Swap "Special instructions" for "Delivery notes" in the records, starting with the line that contains "At what coordinates should I click to accomplish: Open the rank" and going on through the line that contains "[x=757, y=352]", and leave all else as it is. Return only those lines, without the pictures.

A run of records
>> Begin
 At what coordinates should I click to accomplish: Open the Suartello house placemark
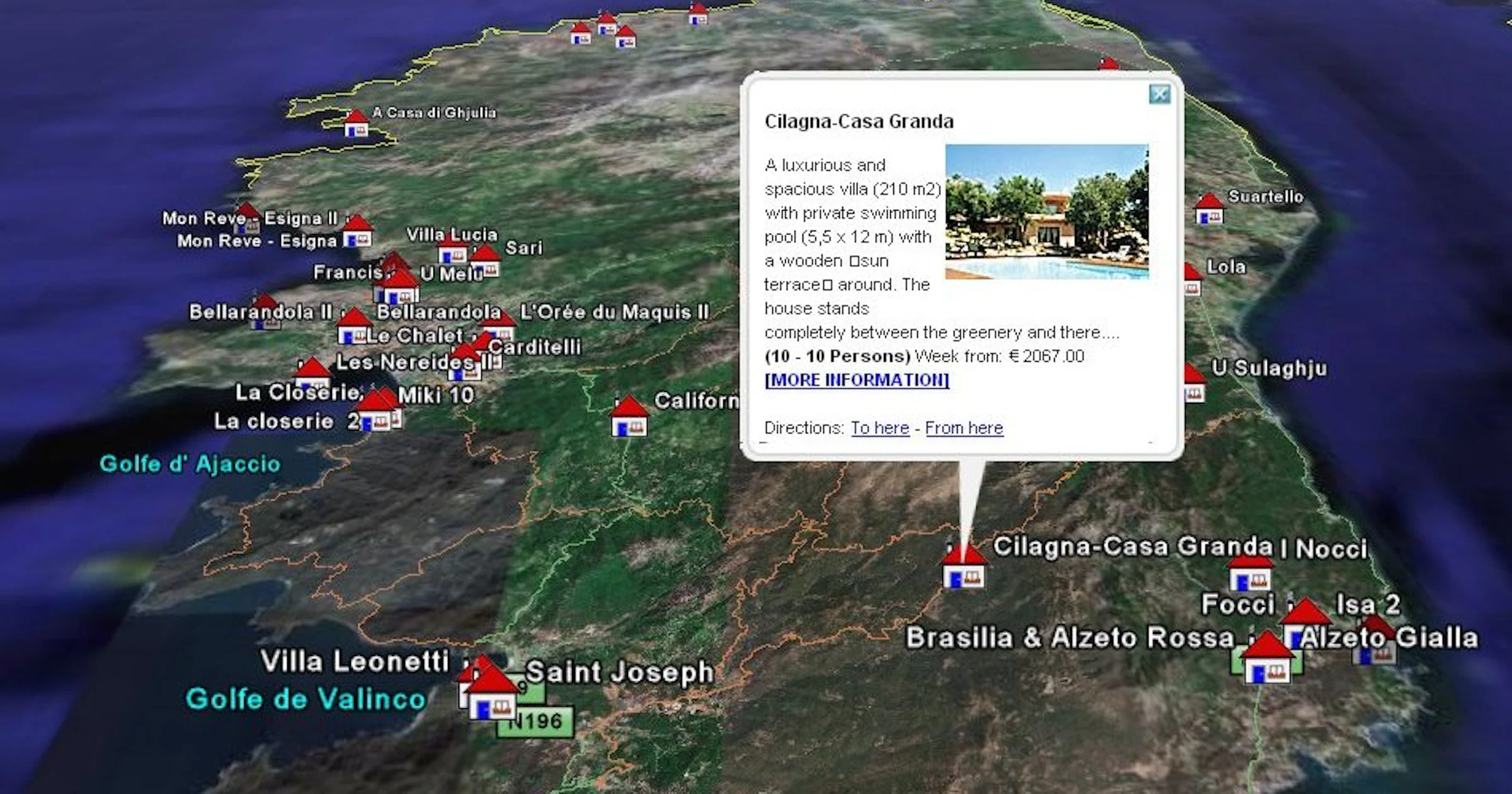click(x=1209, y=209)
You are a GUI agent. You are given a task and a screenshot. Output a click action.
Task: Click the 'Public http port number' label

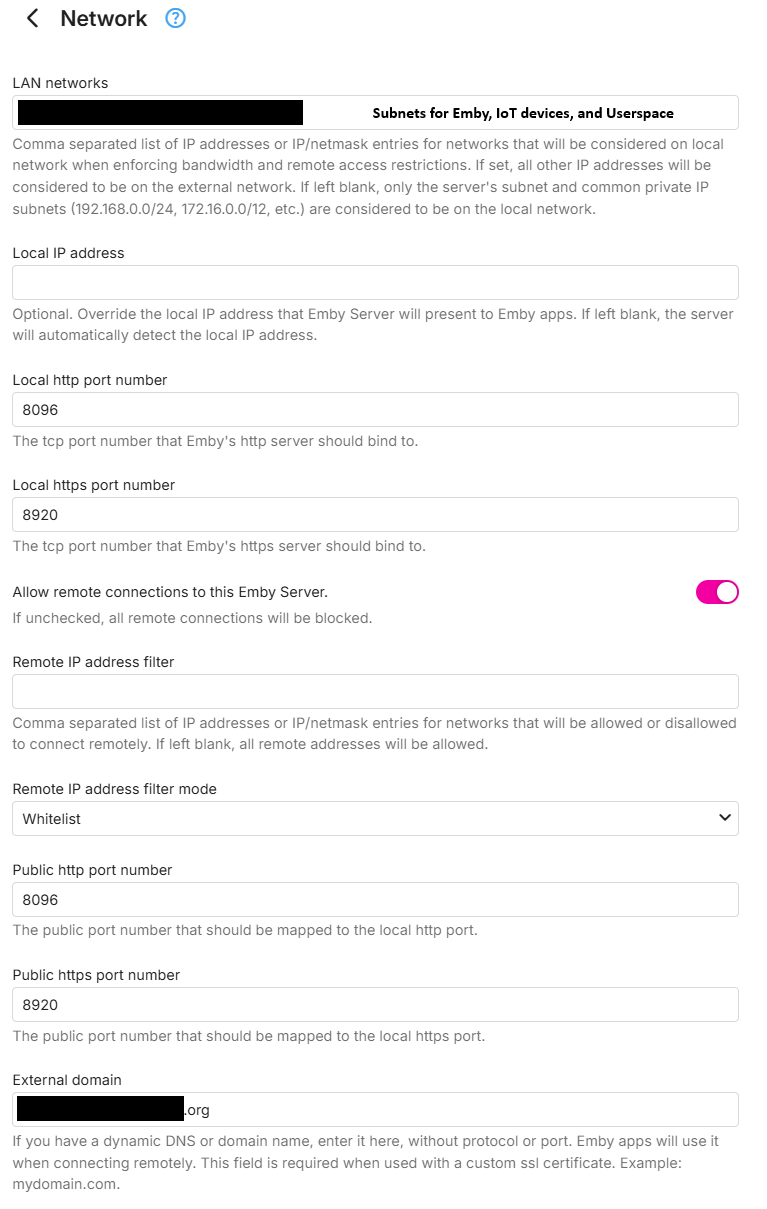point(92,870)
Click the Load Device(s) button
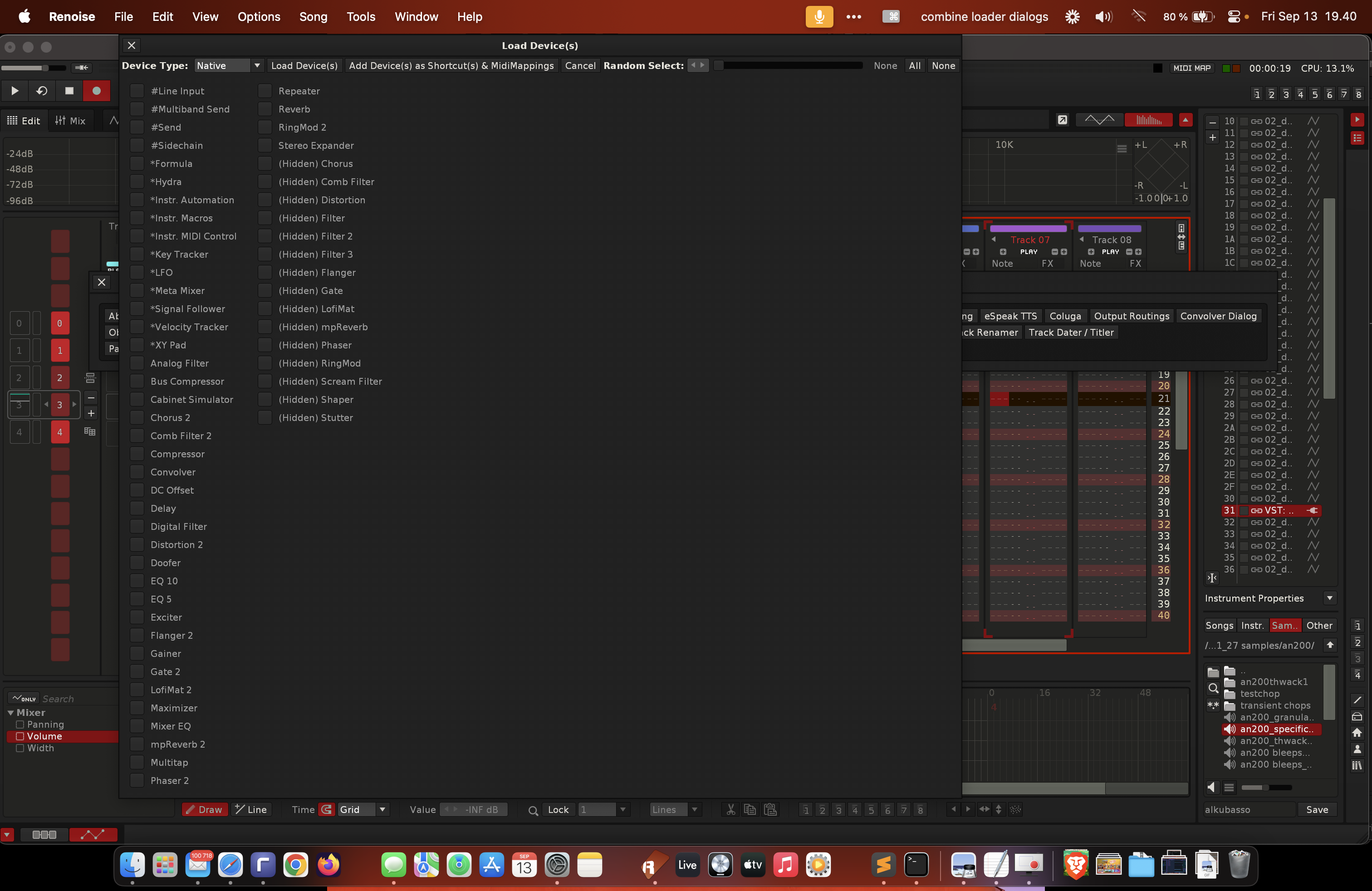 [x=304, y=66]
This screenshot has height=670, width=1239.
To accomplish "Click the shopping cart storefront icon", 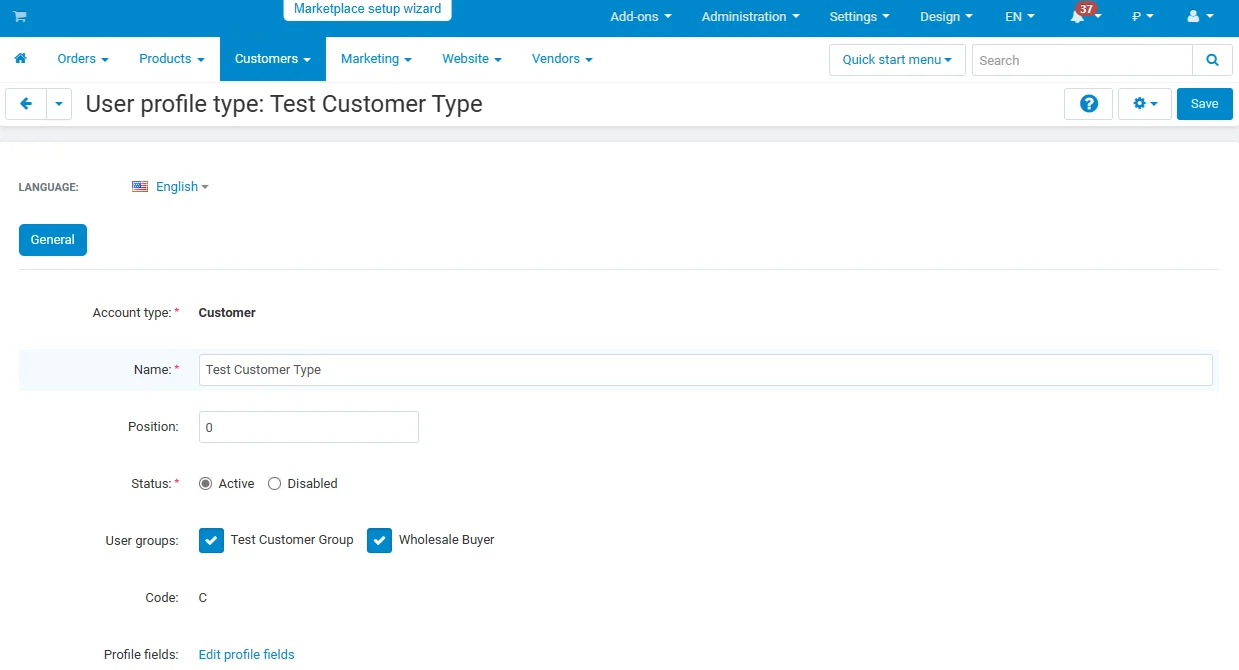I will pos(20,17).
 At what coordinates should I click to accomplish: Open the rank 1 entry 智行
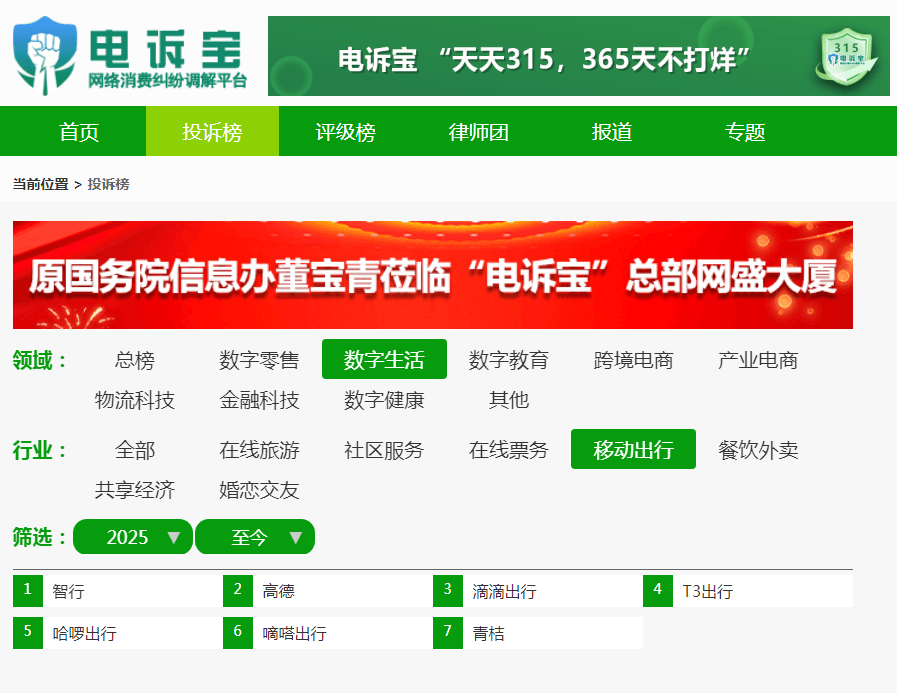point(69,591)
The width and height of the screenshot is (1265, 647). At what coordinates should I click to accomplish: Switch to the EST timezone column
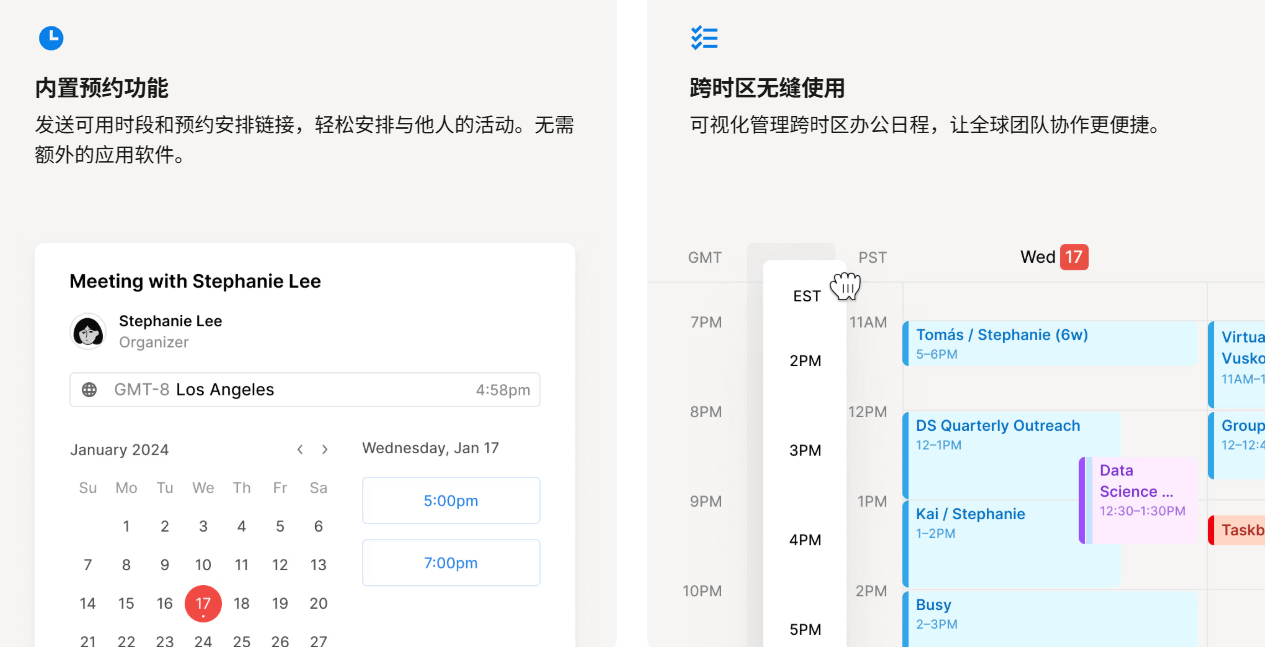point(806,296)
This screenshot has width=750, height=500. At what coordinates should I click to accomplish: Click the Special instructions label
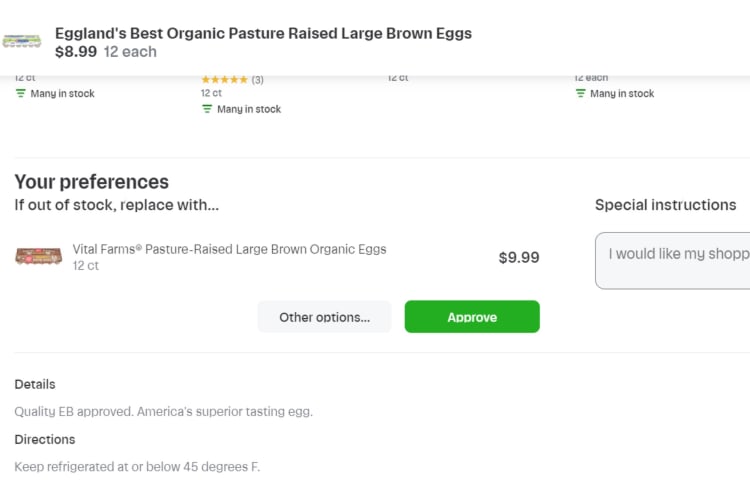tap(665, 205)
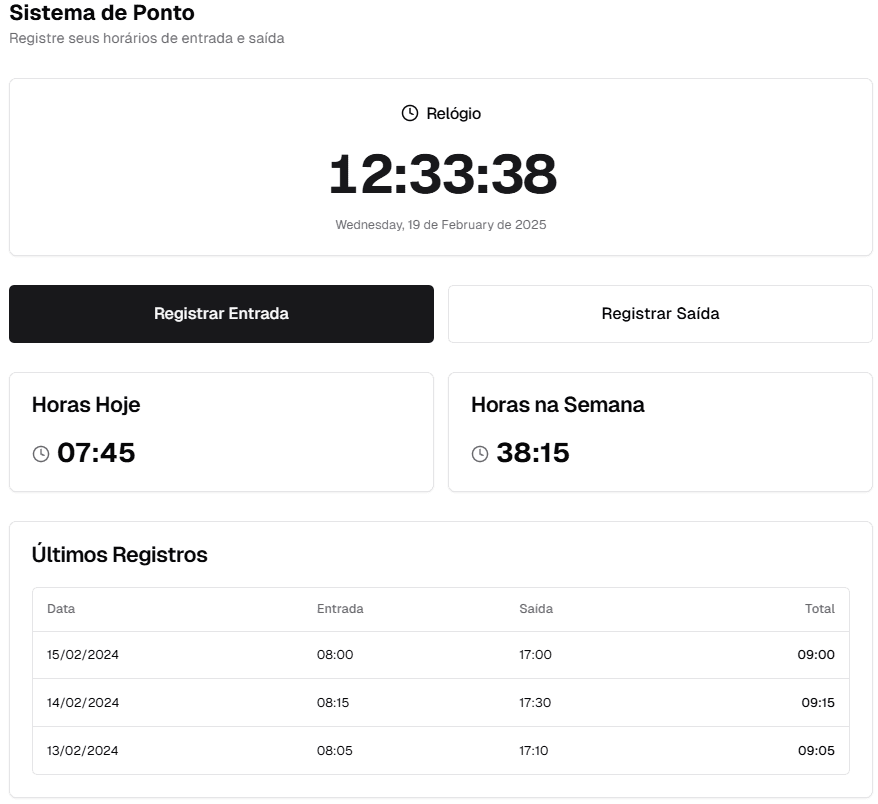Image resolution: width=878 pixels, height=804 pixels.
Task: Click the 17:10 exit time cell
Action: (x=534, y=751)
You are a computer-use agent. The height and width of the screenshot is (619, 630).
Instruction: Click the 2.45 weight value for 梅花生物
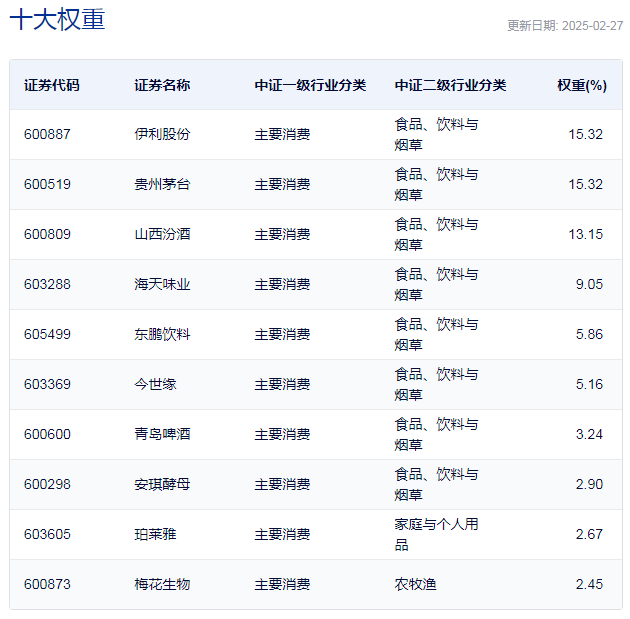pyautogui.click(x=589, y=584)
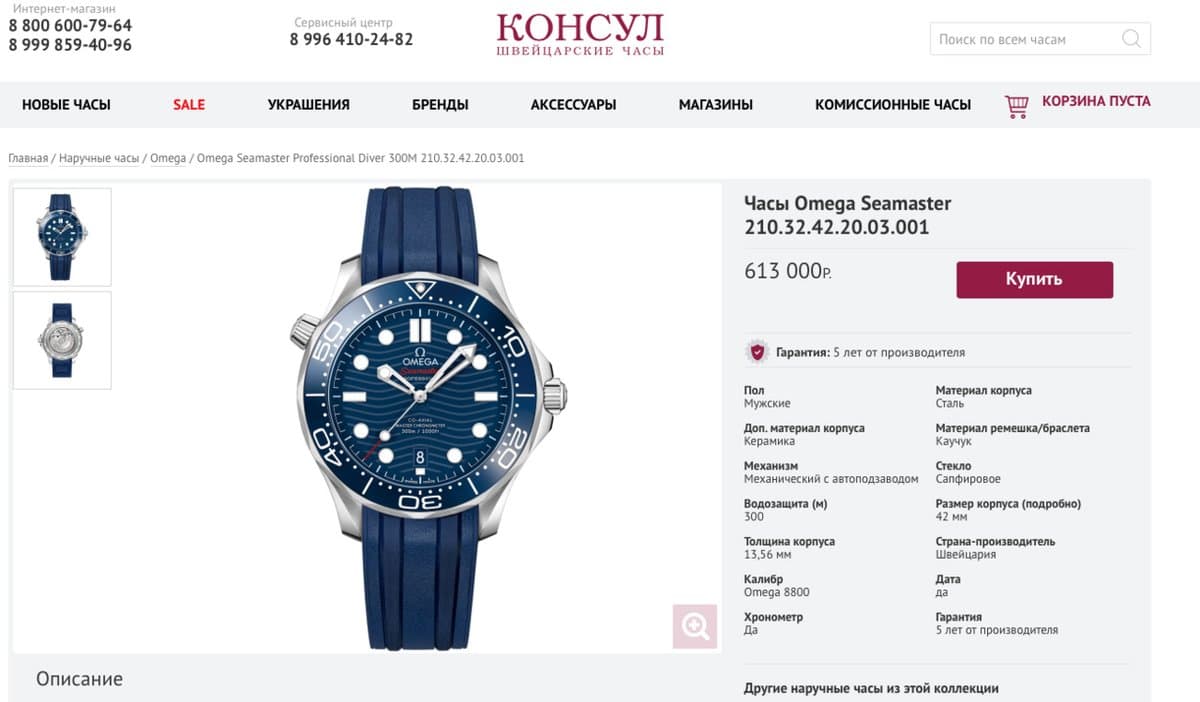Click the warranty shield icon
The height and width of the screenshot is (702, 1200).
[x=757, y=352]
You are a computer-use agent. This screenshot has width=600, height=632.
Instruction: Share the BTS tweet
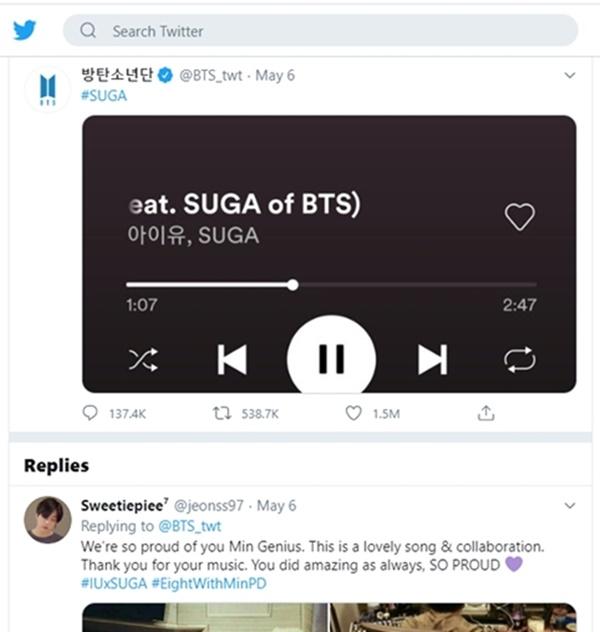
>> End
• _Correct result_
 At what coordinates should I click to accomplish: Open the rank 1 entry 智行
point(69,591)
The width and height of the screenshot is (1265, 647). At what coordinates should I click to accomplish: Switch to the EST timezone column
point(806,296)
This screenshot has width=750, height=500. At what coordinates should I click to accomplish: Click the Delivery notes label
tap(665, 205)
Image resolution: width=878 pixels, height=804 pixels.
Task: Click the 17:10 exit time cell
Action: (x=534, y=751)
You are a computer-use agent. The height and width of the screenshot is (619, 630).
Instruction: Click the 2.45 weight value for 梅花生物
pyautogui.click(x=589, y=584)
Click the warranty shield icon
The height and width of the screenshot is (702, 1200).
[x=757, y=352]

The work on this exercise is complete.